## Task
All records below are to be set down precisely as written, excluding pictures.

## Information given
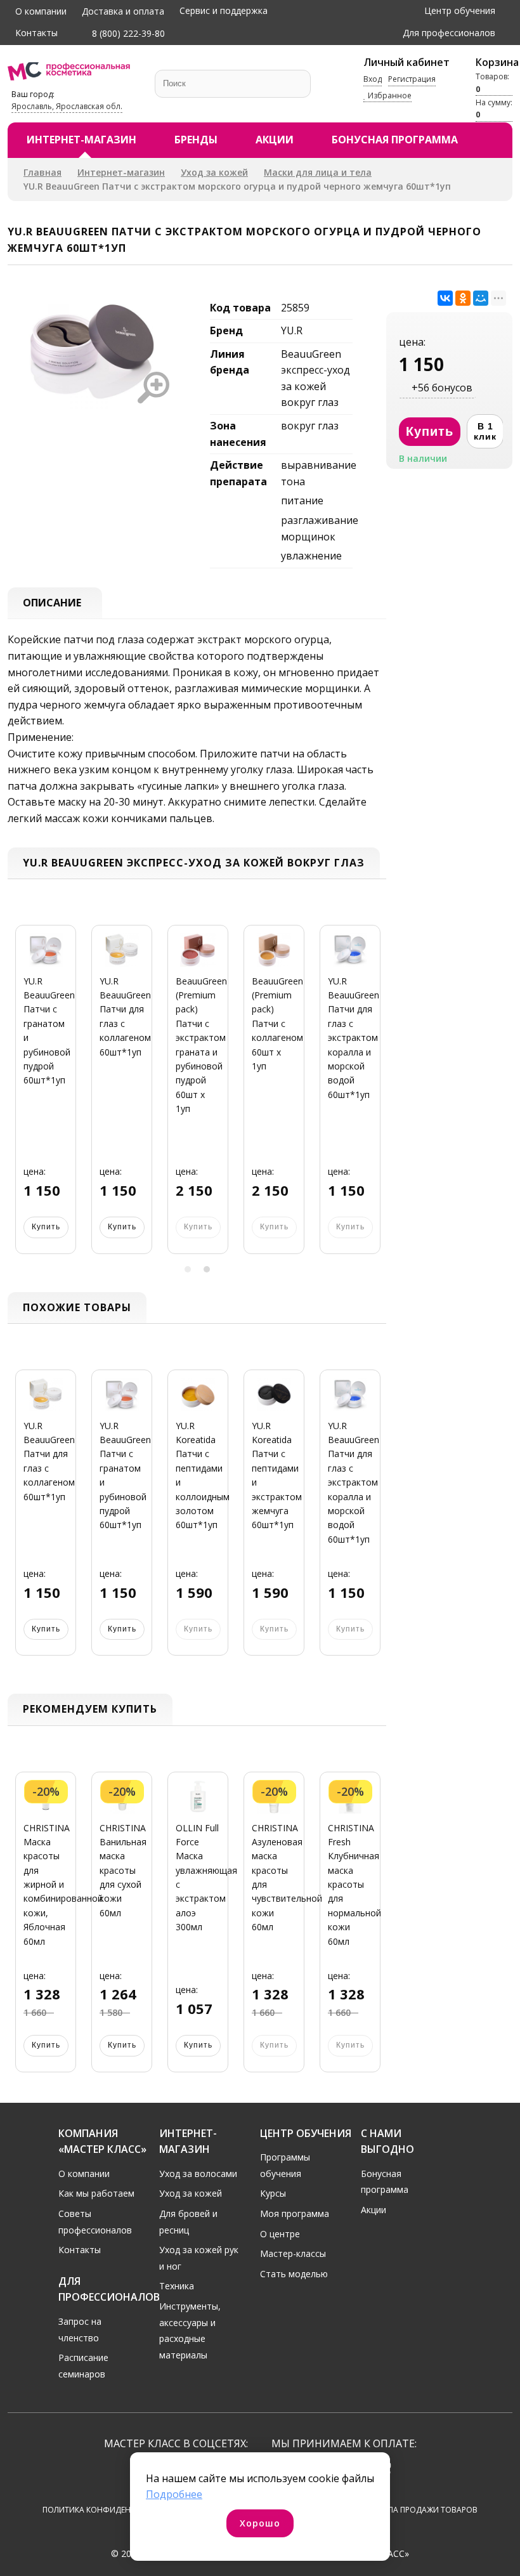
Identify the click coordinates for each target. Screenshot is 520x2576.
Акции (275, 140)
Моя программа (294, 2213)
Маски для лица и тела (318, 172)
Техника (176, 2286)
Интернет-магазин (81, 140)
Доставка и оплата (123, 11)
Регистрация (412, 79)
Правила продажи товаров (420, 2509)
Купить (46, 1226)
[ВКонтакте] (445, 298)
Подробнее (174, 2494)
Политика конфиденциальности (113, 2509)
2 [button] (206, 1269)
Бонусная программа (395, 140)
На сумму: (494, 108)
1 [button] (187, 1269)
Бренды (196, 140)
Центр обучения (459, 10)
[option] (46, 1097)
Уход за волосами (198, 2173)
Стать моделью (294, 2274)
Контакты (36, 33)
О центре (280, 2234)
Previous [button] (21, 1097)
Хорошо (260, 2523)
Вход (372, 79)
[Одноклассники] (463, 298)
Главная (42, 172)
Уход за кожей (214, 172)
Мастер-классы (293, 2253)
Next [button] (372, 1097)
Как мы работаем (96, 2193)
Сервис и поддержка (223, 10)
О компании (41, 11)
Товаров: (492, 82)
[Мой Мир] (480, 298)
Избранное (389, 95)
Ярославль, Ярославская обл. (66, 106)
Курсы (273, 2193)
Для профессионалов (449, 33)
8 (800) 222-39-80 (127, 33)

## Output for this task
Identify the click coordinates for each target. Screenshot is 520x2576.
Акции (275, 140)
Моя программа (294, 2213)
Маски для лица и тела (318, 172)
Техника (176, 2286)
Интернет-магазин (81, 140)
Доставка и оплата (123, 11)
Регистрация (412, 79)
Правила продажи товаров (420, 2509)
Купить (46, 1226)
[ВКонтакте] (445, 298)
Подробнее (174, 2494)
Политика конфиденциальности (113, 2509)
2 [button] (206, 1269)
Бонусная программа (395, 140)
На сумму: (494, 108)
1 [button] (187, 1269)
Бренды (196, 140)
Центр обучения (459, 10)
[option] (46, 1097)
Уход за волосами (198, 2173)
Стать моделью (294, 2274)
Контакты (36, 33)
О центре (280, 2234)
Previous [button] (21, 1097)
Хорошо (260, 2523)
Вход (372, 79)
[Одноклассники] (463, 298)
Главная (42, 172)
Уход за кожей (214, 172)
Мастер-классы (293, 2253)
Next [button] (372, 1097)
Как мы работаем (96, 2193)
Сервис и поддержка (223, 10)
О компании (41, 11)
Товаров: (492, 82)
[Мой Мир] (480, 298)
Избранное (389, 95)
Ярославль, Ярославская обл. (66, 106)
Курсы (273, 2193)
Для профессионалов (449, 33)
8 (800) 222-39-80 (127, 33)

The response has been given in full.